Landie - when you applied for Building Regulations approval, how did you say you planned to comply with Part P?
I do not think building regs are required for a summer house, as it is classed as a temporary structure(presuming timber construction & no masonary involved) :confused:
 
Do you think I should replace the existing 4mm cable with 6 or 10mm? My original plan was to just run 10mm all the way to the house with a independent CU and RCD but a electrician looked at the job and told my other half that this was overkill and way to expensive for the purpose! Should I try a new RCD? If there was a earthing problem would this trip the RCD witheven load
 
I do not think building regs are required for a summer house, as it is classed as a temporary structure(presuming timber construction & no masonary involved) :confused:

I don't think they are for the summer house (although I'm no expert so might be wrong), but the outdoor electrical work is most certainly notifiable under Part P (unless you're in Scotland), so unless you got an electrician who's a member of a self certification scheme to do the work (in which case you should be talking to him to put it right), you should have notified your LABC before doing the work...
 
I have fitted a garage CU
That makes it notifiable - a Builidng Regulations completion certificate is required.

As for Scotland, the OP is in Cornwall.
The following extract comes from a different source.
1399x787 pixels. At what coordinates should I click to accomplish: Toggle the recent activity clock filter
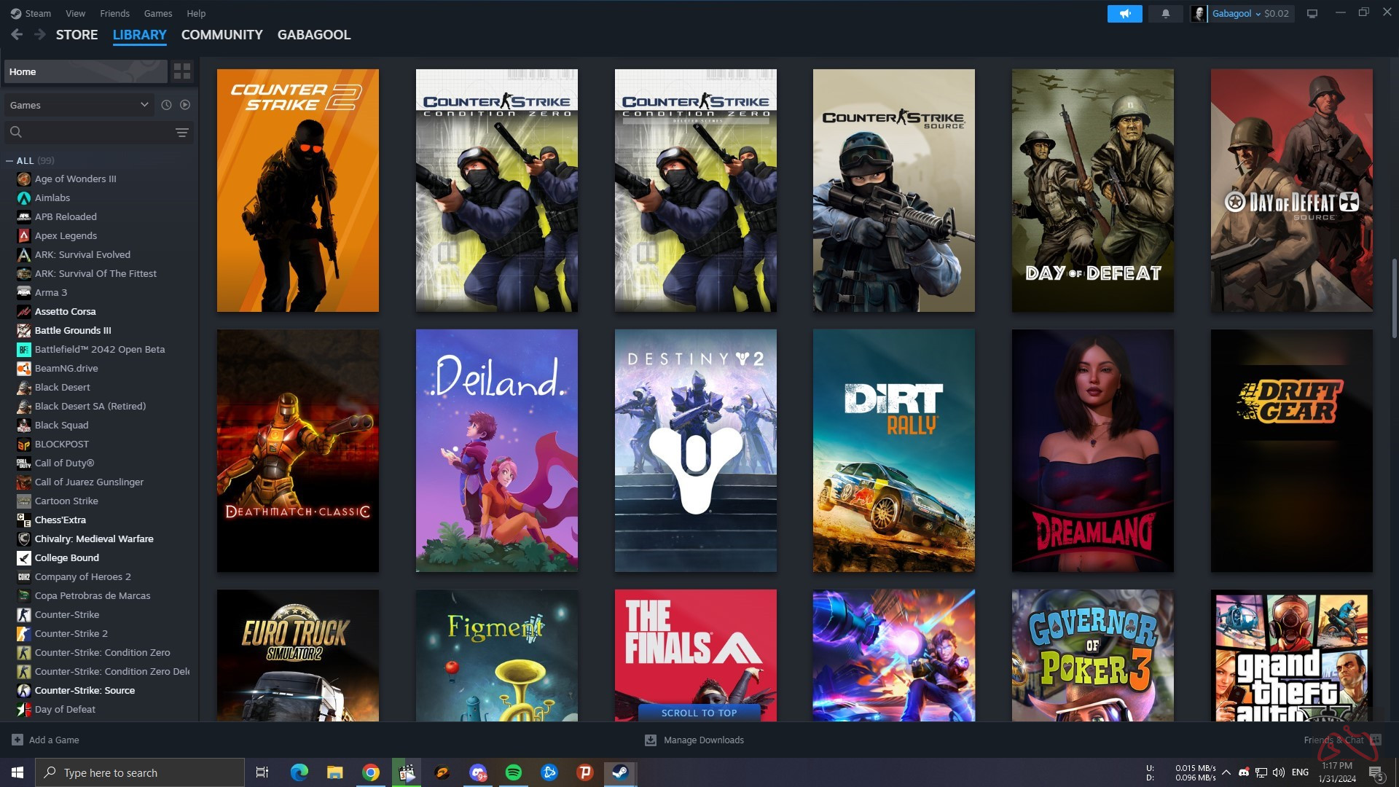coord(166,105)
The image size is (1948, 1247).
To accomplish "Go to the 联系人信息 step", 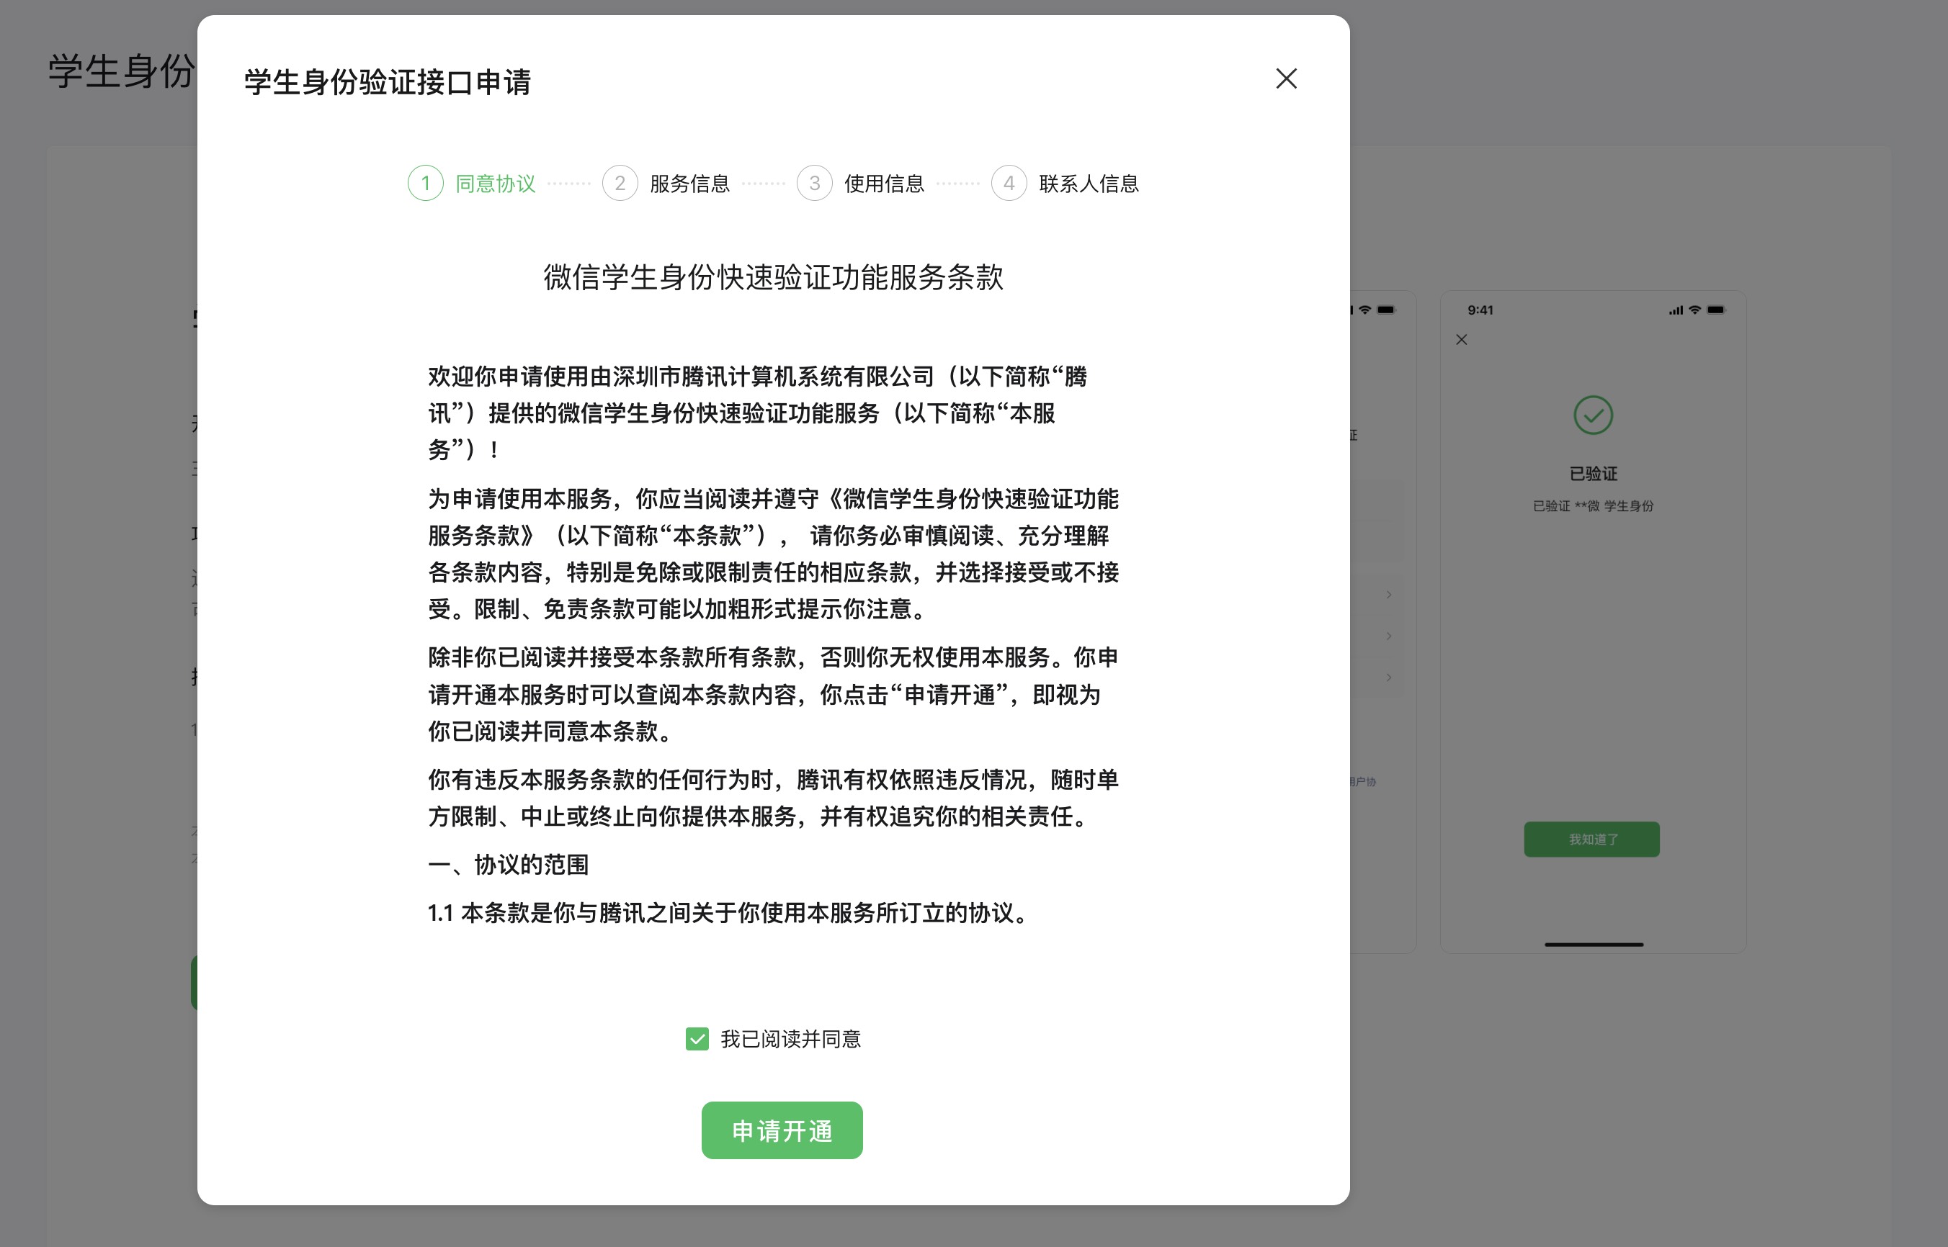I will pyautogui.click(x=1088, y=184).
I know he said they didn't realise how far away the summerhouse was, but even so....
 
any difference to what?
volt drop? none whatsoever..
Ze at the last board.. yes it would, but you'd have to wire it as TT then....
 
As for Scotland, the OP is in Cornwall. I know he said they didn't realise how far away the summerhouse was, but even so....

LOL, main house in Cornwall, summer house in Arbroath. Would someone care to work out the volt drop for a 600 mile feed?
I think you may need something chunkier than 4mm swa
 
What I was getting at is would the independent earth have any effect on the house RCD tripping under load? Yeh it is an awfully long way to walk to reset the trip each time!
 
Sorry whats the wrong place ? the house RCD or the summerhouse? What I need to clarify is it the voltdrop which is causing the trip or an earthing issue?